Kubernetes Everywhere: Lessons Learned From Going Multi-Cloud - Niko Smeds, Grafana Labs

CNCF [Cloud Native Computing Foundation]

Why Opt for Multi-Cloud?

Increased Regional Coverage:
- Access to unique locations not available on a single provider.
- Grafana's synthetic monitoring product needed diverse deployment locations.
Avoid Vendor Lock-In:
- Flexibility to shift workloads based on cost, performance, or stability.
Customer Preferences:
- Latency, data sovereignty, and vendor discounts influence cloud selection.

Grafana's Cloud Expansion Project

Transition from GCP to AWS:
- Majority of services were on GCP with some presence on other providers.
- Established foundational resources like AWS organizations, VPCs, IAM policies, and Kubernetes clusters.
Networking Setup:
- Connected clusters across providers using managed VPNs.
- Ensured private IP ranges for internal communications.
Managed Kubernetes for Efficiency:
- Easier to maintain, leveraging provider expertise.
- Installed essential workloads (e.g., Prometheus, Grafana, Flux) before product deployment.

Key Lessons Learned

Cloud Providers Are Similar But Not the Same:
- Services vary between providers; adapting configurations is necessary.
  - Examples:
    - GCP VPCs are global resources, AWS VPCs are regional.
    - GCP supports larger subnets (up to /8), AWS maxes at /16.
    - Object storage rate limits and managed load balancers differ.
Expect Iterative Planning:
- Initial plans are likely to fail; iteration is critical.
- Use infrastructure as code (e.g., Terraform) and version control for:
  - Peer reviews, live project tracking, and historical documentation.
Prepare for Documentation Overload:
- Multi-cloud projects involve extensive documentation ("documentation hell").
- Practical learning occurs during implementation, not just planning.
Plan for Unexpected Issues:
- Bugs and unforeseen challenges are inevitable.
- Flexibility and quick iterations are key to progress.
Tailored Approaches Per Provider:
- Each provider's specifics (e.g., networking, IP allocation) impact the implementation.
- Refactor plans to avoid resource conflicts (e.g., overlapping private IP ranges).

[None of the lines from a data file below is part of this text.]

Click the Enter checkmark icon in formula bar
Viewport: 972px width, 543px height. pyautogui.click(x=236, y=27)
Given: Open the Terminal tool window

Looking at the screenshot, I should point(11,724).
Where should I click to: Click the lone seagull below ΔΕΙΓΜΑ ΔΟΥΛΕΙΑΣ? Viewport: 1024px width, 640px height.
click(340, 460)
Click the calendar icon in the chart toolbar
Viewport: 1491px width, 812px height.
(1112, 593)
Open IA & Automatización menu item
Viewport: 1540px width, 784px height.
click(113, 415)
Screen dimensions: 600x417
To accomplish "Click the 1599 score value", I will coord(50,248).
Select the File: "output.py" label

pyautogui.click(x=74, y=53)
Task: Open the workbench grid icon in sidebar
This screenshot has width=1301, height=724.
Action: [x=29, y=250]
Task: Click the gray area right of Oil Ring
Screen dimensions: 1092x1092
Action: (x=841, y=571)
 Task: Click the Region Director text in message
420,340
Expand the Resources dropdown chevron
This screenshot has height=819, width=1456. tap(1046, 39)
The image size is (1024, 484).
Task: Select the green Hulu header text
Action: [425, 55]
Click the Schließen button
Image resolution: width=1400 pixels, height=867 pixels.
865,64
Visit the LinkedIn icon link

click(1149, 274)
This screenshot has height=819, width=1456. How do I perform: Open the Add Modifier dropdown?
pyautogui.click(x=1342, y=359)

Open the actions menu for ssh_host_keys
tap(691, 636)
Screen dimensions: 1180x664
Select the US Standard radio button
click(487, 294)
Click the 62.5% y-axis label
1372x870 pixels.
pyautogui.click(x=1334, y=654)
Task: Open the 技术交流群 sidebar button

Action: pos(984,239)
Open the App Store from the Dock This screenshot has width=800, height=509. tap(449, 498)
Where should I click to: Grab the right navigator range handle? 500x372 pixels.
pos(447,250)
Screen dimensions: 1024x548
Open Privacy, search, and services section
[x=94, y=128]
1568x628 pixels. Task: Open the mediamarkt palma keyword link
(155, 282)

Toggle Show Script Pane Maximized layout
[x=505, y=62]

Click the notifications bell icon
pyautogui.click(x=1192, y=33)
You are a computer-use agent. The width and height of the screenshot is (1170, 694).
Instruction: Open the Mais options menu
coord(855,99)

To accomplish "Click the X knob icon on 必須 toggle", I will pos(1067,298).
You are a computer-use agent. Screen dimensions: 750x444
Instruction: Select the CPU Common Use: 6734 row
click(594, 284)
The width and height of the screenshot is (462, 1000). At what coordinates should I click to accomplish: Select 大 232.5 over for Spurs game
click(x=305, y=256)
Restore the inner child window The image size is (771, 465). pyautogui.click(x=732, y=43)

Additional Recommendations

Start Small: Begin with proof of concept (POC) clusters to test configurations.
Focus on Dependencies: Avoid inter-provider dependencies to minimize cascading failures.
Understand Scale: Define expected cluster sizes and capacity requirements upfront.
Leverage Team Collaboration: Utilize tools like Git for shared learning and troubleshooting.

By recognizing and addressing these nuances, organizations can build robust multi-cloud infrastructures while minimizing disruption and inefficiencies.